The most serious effort on the part of the invaders was to throw a large force towards Antwerp. Against the strong position held by the Belgians and their change of front the effort failed. The assumed Belgian left wing had become its centre. Strongly posted as that now was with a deep river in front and a great fortress in the rear the position made an attack too costly to be pressed. Half at least of the whole mighty German host would have been necessary to force it. That, however, would have thrown the programme into confusion. The artillery duel went on from daylight to darkness, but the Belgians showed themselves unshakable. All the efforts of the invaders to throw troops over the Dyle were beaten off with heavy loss. Finally, the Germans were compelled to pass on, leaving the Belgian main army a still unbeaten menace.

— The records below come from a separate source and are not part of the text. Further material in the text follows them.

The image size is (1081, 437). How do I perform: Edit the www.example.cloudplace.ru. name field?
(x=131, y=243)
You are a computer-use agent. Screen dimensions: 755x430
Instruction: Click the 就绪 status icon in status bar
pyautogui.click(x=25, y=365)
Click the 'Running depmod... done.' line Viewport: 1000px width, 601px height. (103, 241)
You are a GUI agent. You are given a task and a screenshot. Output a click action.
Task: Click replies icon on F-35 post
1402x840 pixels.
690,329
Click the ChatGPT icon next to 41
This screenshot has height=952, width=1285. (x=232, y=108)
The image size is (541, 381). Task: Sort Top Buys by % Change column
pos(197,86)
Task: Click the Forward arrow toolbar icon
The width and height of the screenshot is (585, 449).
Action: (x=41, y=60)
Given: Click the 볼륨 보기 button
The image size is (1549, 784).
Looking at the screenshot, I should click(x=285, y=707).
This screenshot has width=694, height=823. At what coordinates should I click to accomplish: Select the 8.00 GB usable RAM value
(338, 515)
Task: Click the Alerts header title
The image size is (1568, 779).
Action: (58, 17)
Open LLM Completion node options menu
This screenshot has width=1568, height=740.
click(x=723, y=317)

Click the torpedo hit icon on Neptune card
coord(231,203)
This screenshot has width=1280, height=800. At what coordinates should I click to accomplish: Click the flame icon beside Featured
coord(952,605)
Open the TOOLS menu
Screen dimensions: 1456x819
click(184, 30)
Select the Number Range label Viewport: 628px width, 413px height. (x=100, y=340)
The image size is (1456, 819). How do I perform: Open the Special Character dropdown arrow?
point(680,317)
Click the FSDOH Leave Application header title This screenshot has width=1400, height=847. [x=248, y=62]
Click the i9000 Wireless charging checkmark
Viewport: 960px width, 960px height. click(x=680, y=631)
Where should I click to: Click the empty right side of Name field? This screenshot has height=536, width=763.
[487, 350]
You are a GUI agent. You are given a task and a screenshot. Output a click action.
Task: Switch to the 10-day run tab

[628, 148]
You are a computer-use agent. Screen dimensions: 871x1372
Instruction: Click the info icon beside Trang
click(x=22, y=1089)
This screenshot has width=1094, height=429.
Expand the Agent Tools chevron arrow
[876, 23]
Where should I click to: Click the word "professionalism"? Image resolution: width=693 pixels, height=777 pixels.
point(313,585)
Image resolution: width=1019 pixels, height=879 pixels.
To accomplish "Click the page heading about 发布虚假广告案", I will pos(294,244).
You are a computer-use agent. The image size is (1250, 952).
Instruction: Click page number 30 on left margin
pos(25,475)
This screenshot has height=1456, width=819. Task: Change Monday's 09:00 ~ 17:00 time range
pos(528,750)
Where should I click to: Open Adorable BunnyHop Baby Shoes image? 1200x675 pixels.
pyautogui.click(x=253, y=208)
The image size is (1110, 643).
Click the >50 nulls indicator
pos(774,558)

The military considerations which dictated the Belgian strategy may be readily made clear. Since the base of the army was Antwerp, where it had all its supplies and munitions, the first essential was not to be cut off from that base. An army defending its native country, and among its own people may, so far as foodstuffs are concerned, be said to be at home anywhere, but it cannot in modern warfare fight without shells and bullets, and when those it brings with it are exhausted its power as a present-day fighting force is at an end. No army can encumber itself in the field with more than the munitions it immediately needs. It has consequently to keep in touch with its reserve stocks, or, in military phrase, to keep its line of communications open.

That to a general in command is as important as victory. Indeed, a victory gained if it left the communications cut would be illusory.

A second consideration, not less essential, is that of not fighting in such a position that, in the event of being compelled to retire, the army, in order to save its communications, must pass across the front of the victorious force. Irreparable defeat would almost certainly be the result. Fighting in a situation of that kind is known as fighting with the front of the army turned to what should be its flank, or in military phraseology is a “front to a flank” position. It is one of the purposes of strategy to manoeuvre a hostile force into such a position whenever possible.

As the Belgian army was disposed up to August 17, it stood “front to a flank,” and if it had fought in that situation it must, owing to its inferior numbers, have been surrounded, or been compelled to fall back upon or beyond Brussels, so that its communications with Antwerp would have been cut off. It must consequently, whatever the bravery of its officers and men, have been compelled in a few days either to lay down its arms or to be annihilated.

Possibly the Germans thought that it meant to remain where it was for the purpose of covering Brussels, and that sentimental rather than military reasons influenced its movements. As a fact, this seeming incompetence was a ruse, designed to induce the Germans to throw their main force forward in the direction of Brussels rather than in the direction of Antwerp. The latter place, if they had been ably commanded, would have been made their first objective. Seizure of Antwerp would have settled the business. They fell, however, blindly into the trap laid for them, and blundered on towards Brussels only to discover, too late, that they had been left with the shadow, but had lost the substance.

In any event, for the Belgians, save in a position of complete security to have offered battle to an army more than six times as numerous, with a crushing superiority of some 2,000 guns would simply have been throwing the lives of brave men away to no purpose. Decidedly the King of the Belgians was not the man to “play into the hands of the Germans.”